Il professore scrisse subito una relazione nella quale faceva osservare che l’arsenico non viene assorbito in uguale misura da tutti i visceri ma ha le sue sedi elettive, cioè i reni, le capsule surrenali, il fegato, le unghie e i capelli; considerati soltanto questi visceri si poteva concludere che la dose rintracciata rimaneva di diciassette centigrammi, sufficiente comunque ad uccidere.
Ma Dolores come poteva aver ricevuto questo veleno?
La necroscopia aveva stabilito che tutto il tubo digerente e anche gli intestini non presentavano le caratteristiche lesioni provocate dall’arsenico: era quindi evidente che il veleno non era stato ingerito per bocca, e questo rendeva più probabile che fosse penetrato attraverso le iniezioni a base di arseno-benzoli ordinate dai medici.
Il punto decisivo della relazione di Di Mattei riguardava la “tesaurosi dell’arsenico”. La letteratura medica del tempo sosteneva che l’arsenico viene eliminato dal corpo umano in un breve periodo. Il professor Di Mattei affermava invece che l’arsenico va a depositarsi nei visceri e vi si accumula.
Agli avvocati difensori sembrò di avere in mano un’arma formidabile e si presentarono fiduciosi al processo d’appello che si svolse a Perugia nel 1953.
I giudici rimasero perplessi e ordinarono una superperizia la quale si concluse con un dubbio drammatico: “L’arsenico nei visceri di Dolores Macor c’è,” dissero i periti, “d’altra parte mancano nella morte di questa donna tutti i sintomi di avvelenamento per arsenico. L’unica spiegazione potrebbe essere data da un accumulo di arsenico nei visceri ma questo non è ancora stato provato dall’esperienza clinica”.
E i giudici, nel dubbio, confermarono la condanna a vent’anni.
Dal giorno in cui venne pronunciata la sentenza il professor Di Mattei non ebbe più pace: sentiva che attraverso la sua teoria molte persone, e non soltanto il Massai, avrebbero potuto aver salva la vita: non riusciva a convincersi che un uomo venisse condannato al carcere per un errore scientifico.

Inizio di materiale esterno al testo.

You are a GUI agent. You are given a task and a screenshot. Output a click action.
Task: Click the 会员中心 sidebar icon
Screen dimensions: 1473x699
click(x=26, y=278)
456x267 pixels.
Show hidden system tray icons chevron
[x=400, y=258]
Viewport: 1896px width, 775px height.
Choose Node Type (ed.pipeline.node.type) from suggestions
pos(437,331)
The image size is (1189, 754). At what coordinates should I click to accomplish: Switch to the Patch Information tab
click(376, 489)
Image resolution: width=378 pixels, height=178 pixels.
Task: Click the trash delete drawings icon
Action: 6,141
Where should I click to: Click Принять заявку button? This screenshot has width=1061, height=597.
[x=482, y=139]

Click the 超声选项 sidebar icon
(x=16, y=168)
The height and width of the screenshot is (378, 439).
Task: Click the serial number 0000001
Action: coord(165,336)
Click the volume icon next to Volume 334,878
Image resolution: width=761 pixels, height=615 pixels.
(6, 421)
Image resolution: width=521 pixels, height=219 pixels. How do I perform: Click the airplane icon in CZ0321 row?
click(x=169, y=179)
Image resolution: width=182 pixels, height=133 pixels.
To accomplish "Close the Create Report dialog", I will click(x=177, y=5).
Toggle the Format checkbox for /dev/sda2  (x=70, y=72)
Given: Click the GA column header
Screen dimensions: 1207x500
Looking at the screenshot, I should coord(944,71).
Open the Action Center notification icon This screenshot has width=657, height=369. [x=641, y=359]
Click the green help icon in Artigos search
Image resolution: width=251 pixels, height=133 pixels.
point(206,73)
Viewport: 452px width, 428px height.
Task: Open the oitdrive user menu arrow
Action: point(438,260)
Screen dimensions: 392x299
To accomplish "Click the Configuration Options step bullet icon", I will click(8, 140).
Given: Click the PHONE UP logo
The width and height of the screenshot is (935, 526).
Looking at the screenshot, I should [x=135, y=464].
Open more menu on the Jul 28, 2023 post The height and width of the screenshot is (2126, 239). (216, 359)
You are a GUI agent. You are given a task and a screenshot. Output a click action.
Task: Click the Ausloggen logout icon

Ebbe allora un’idea geniale: essendo presidente dell’Accademia Medica di Roma indisse un dibattito tra alcuni scienziati italiani sulla “tesaurosi dei farmaci” e in particolare dell’arsenico, sulla capacità cioè che certi farmaci hanno di depositarsi nel corpo umano per lunghissimi periodi. Alla seduta partecipavano i più noti medici italiani, quali Frugoni, Tommasi, Antonelli; ed ecco venir fuori, una per una, prove formidabili per i giudici del processo Massai.
“Una donna di 50 anni era stata ricoverata con sintomi di cirrosi epatica ed avvelenamento cronico da arsenico. Quattordici anni prima aveva fatto cure regolari di liquore arsenicale”.
“Una donna recava tracce di arsenico nei capelli dopo tredici anni che aveva fatto una cura a base di arseno-benzoli”.
Gli avvocati ricorsero in Cassazione e la suprema Corte decise che il processo dovesse essere rifatto alla Corte d’Assise di Roma.
Nel febbraio 1955, dopo sei anni di carcere, Massimo Massai fu finalmente assolto.